His artwork has also appeared on the cover of these books:

- Australia's Lost World. A history of Australia's backboned animals (1996) Kangaroo Press
- The Rise and Fall of the Ediacaran Biota (2007) The Geological Society of London

Trusler has also illustrated guidebooks of Australian birds:

- Birds of Australian Gardens (1980) Rigby Publishers Ltd
- Birds of Australia (1999) Princeton University Press

Trusler has only illustrated a series of Australian Stamps:

- Creatures of the Slime (2005) Australian Post

==Scientific Publications==

A partial list of scientific papers to which Trusler has contributed:

===Early Cretaceous mammals===

- Rich TH, Vickers-Rich P, Trusler P, Flannery TF, Cifelli R, Constantine A, Kool L, van Klaveren N (2001) Monotreme nature of the Australian Early Cretaceous mammal Teinolophos. Acta Palaeontologica Polonica Vol 46(1) pp. 113–118
- Rich TH, Flannery TF, Trusler P, Kool L (2002) Evidence that monotremes and ausktribosphenids are not sister-groups. Journal of Vertebrate Paleontology Vol 22(2) pp. 466–469

===Ediacaran fauna===

- Trusler, P., Stilwell, J., and Vickers-Rich, P. (2007) Comment: future research directions for further analysis of Kimberella. In: P. VickersRich, and P. Komarower (eds.), Rise and Fall of the Ediacaran Biota, 181-185.
- Narbonne, G.M., Laflamme, M., Greentree, C., and Trusler, P. (2009) Reconstructing a lost world: Ediacaran rangeomorphs from Spaniard's Bay, Newfoundland. Journal of Paleontology Vol 83(4): 503-523.
- Elliott, D.A., Vickers-Rich, P., Trusler, P., and Hall, M. (2011) New evidence on the taphonomic context of the Ediacaran Pteridinium. Acta Palaeontologica Polonica Vol 56(3): 641-650.
- Vickers-Rich, P., Ivantsov, A.Y., Trusler, P., Narbonne, G.M., Hall, M., Wilson, S.A., Greentree, C., Fedonkin, M.A., Elliott, D.A., Hoffmann, K.H., and Schneider, G.I.C. (2013) Reconstructing Rangea: New discoveries from the Ediacaran of Southern Namibia. Journal of Paleontology Vol 87(1): 1-15.

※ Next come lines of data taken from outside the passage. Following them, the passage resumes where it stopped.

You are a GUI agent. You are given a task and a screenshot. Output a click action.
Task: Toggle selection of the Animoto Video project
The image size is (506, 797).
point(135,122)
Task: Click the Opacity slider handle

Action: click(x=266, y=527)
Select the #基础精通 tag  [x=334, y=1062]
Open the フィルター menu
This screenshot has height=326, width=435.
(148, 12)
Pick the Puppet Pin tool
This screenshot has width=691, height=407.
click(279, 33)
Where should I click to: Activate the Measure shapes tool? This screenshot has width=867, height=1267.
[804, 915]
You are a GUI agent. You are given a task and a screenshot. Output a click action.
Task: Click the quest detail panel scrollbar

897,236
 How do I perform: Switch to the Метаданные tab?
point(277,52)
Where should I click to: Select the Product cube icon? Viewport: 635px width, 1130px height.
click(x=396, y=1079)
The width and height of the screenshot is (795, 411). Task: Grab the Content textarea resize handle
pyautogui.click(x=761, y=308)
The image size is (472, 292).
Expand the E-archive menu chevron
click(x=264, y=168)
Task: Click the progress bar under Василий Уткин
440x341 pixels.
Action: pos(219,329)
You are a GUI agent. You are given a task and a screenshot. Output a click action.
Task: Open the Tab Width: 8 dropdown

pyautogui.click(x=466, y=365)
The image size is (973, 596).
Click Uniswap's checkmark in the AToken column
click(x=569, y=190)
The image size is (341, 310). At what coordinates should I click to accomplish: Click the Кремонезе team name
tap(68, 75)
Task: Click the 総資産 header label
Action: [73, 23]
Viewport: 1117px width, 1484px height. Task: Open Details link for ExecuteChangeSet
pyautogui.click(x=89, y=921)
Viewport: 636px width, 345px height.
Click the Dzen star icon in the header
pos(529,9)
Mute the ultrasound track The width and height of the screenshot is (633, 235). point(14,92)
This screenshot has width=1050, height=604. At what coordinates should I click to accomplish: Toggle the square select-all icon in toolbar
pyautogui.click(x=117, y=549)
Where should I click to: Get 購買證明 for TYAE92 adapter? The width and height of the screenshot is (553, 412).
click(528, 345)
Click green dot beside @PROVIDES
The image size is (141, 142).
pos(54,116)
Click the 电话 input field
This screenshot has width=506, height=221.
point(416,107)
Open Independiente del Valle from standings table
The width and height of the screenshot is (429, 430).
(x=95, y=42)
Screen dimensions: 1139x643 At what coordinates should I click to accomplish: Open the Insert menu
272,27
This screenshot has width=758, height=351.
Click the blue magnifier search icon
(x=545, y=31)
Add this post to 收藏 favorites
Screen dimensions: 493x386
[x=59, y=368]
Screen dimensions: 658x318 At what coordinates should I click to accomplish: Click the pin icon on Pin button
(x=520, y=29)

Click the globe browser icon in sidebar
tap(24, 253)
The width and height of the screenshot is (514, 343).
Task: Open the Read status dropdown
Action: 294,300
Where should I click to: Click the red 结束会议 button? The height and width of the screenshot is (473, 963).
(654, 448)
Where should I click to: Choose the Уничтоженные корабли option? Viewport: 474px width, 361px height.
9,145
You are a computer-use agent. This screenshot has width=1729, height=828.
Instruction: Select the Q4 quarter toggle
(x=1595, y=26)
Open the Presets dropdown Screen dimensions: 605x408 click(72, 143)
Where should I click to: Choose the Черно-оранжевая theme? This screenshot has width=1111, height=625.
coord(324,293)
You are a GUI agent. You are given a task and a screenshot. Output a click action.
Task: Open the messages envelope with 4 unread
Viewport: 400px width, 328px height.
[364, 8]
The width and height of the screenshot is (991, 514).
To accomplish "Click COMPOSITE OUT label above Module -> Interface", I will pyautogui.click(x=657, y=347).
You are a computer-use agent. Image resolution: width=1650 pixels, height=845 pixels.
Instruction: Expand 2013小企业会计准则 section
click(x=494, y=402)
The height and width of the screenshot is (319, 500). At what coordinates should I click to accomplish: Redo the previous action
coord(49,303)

==Australia Post stamp series==

Trusler's work can be found in three different series of stamps celebrating prehistoric faunas and issued by Australia Post. The best-known of these was in 1993, depicting several Australian dinosaurs and pterosaurs. More recently, in 2007, he illustrated the "Creatures of the slime" stamp series documenting the Neoproterozoic Ediacaran fauna first discovered in Australia, and the "Australian Megafauna" series released in October 2008, which portrays a variety of giant extinct marsupials and reptiles.

==Awards==

A Eureka Prize was awarded in 1993 to authors Tom Rich and Patricia Vickers-Rich for the book "Wildlife of Gondwana", illustrated by Trusler.
A Lanzendorf PaleoArt Prize (now called the Lanzendorf-National Geographic PaleoArt Prize) was awarded to him in 2004 by the Society of Vertebrate Paleontology.